In early 2019, Glencore capped its coal capacity at 150-million tonnes of coal a year, in the interests of transitioning to a low carbon global economy. It was then that it undertook not to build any new coal mines and to deplete its existing mines.

On the steps envisaged to rehabilitate coal mines as they deplete, Glencore head of coal in South Africa Murray Houston said the company was governed by mine works plans in terms of mine life considerations with the Department of Mineral Resources and Energy, and also through environmental agencies.

Houston explained that the opencast mines are run on a rollover basis where the rehabilitation follows a couple of cuts behind.

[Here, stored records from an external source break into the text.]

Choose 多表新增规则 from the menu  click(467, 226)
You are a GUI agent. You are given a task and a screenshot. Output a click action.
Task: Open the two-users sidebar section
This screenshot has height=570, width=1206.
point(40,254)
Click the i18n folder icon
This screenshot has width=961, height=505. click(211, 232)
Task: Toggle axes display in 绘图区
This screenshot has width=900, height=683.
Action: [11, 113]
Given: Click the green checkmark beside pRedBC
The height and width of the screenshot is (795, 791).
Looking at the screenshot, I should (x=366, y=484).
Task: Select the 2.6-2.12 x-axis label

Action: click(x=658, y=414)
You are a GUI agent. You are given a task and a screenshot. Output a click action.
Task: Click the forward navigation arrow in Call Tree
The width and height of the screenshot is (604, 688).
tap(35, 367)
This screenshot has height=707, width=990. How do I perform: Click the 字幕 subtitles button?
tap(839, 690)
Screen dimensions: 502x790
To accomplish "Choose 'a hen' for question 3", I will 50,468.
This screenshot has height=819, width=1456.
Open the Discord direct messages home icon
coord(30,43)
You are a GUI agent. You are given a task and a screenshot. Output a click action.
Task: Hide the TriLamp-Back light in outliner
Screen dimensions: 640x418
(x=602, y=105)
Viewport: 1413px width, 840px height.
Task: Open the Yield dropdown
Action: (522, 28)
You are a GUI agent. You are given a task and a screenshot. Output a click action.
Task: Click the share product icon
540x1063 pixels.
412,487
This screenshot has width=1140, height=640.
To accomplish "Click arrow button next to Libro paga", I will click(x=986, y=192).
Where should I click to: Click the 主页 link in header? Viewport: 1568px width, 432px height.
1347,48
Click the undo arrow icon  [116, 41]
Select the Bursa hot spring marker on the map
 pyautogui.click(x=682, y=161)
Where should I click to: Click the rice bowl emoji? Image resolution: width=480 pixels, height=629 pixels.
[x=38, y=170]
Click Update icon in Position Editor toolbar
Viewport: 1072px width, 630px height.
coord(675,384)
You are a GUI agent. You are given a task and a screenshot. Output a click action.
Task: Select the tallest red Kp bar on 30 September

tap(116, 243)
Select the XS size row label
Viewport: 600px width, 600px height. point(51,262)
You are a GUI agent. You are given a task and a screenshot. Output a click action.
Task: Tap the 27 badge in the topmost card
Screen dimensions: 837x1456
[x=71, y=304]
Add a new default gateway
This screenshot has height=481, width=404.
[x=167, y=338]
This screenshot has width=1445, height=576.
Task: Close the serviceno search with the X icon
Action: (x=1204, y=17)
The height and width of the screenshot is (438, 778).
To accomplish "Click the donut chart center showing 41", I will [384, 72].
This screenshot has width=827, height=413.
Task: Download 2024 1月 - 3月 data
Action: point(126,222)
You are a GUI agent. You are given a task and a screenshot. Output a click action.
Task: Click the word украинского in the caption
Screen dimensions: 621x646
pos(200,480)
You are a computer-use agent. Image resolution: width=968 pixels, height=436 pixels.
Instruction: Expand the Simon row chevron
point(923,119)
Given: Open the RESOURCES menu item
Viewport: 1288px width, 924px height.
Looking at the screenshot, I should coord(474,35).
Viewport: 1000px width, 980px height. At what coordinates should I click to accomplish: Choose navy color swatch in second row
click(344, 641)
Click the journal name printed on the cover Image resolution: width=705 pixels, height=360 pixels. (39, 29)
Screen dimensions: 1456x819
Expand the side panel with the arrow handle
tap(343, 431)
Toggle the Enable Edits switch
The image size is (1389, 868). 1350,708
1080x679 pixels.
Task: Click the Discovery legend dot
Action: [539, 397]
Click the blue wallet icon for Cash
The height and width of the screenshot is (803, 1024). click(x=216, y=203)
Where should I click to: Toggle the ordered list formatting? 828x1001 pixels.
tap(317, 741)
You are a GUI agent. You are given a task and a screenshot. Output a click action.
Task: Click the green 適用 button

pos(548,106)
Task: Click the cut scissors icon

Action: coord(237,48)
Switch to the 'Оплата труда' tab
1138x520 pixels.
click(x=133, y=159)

“One does end up with final voids, which have to be provided for and closed up at the end of the day, and the mines have ultimate closure plans in terms of recycled land form as well as putting back the top soil and planting seed.

“Obviously, they wouldn’t be exactly the same as what they were before but largely they would be returned to a natural state,” said Houston.

Glencore this week announced additional shareholder returns, comprising a $0.5-billion special cash distribution for payment in September and a $650-million share buyback to be completed by the release of full-year results next year. This overall top-up lifts planned 2021 shareholder returns of the London- and Johannesburg-listed company to $2.8-billion.